(Stated exercise) Please rewrite the records below with "sparkle" changed to "star" and everything else left as it is. Omit the pictures from your answer.

(Data excerpts)
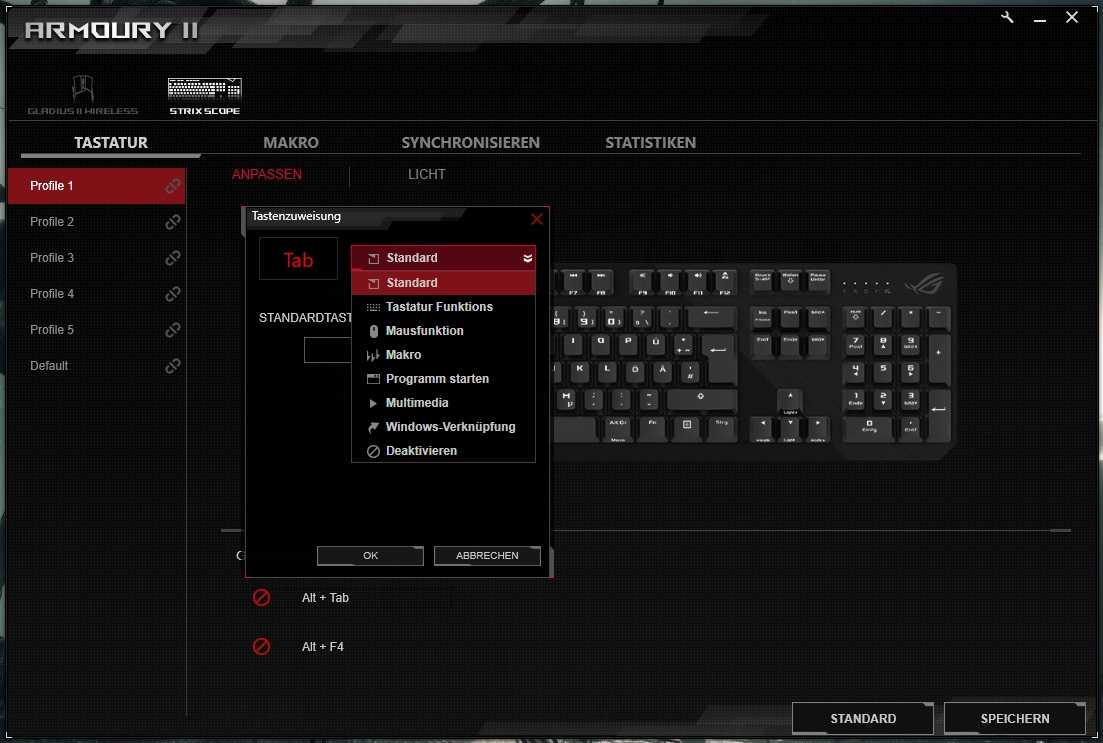Disable the Alt + Tab shortcut
The height and width of the screenshot is (743, 1103).
261,597
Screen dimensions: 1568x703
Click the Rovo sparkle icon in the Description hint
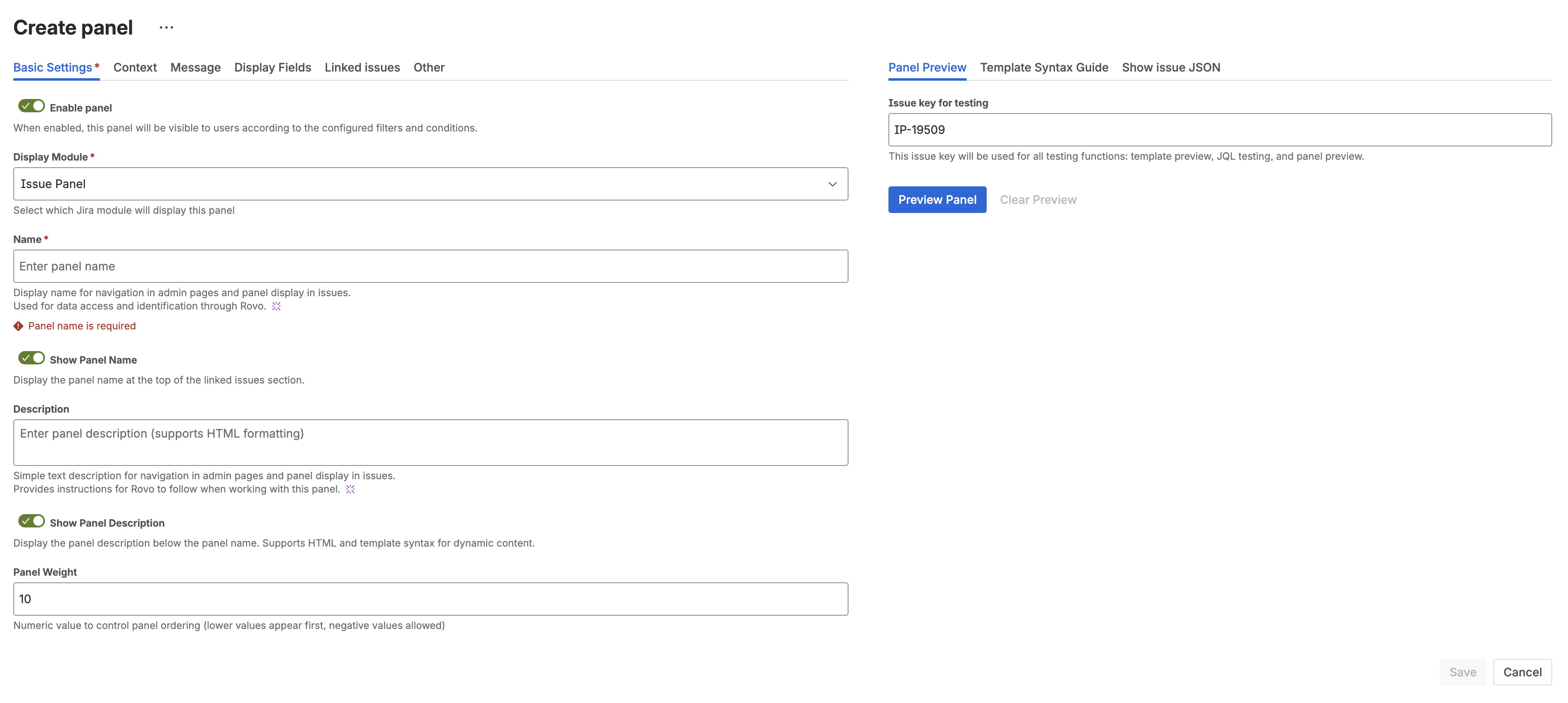(x=351, y=489)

(Written reply)
Disable the Alt + Tab shortcut
The height and width of the screenshot is (743, 1103).
261,597
Screen dimensions: 1568x703
Click the Rovo star icon in the Description hint
(x=351, y=489)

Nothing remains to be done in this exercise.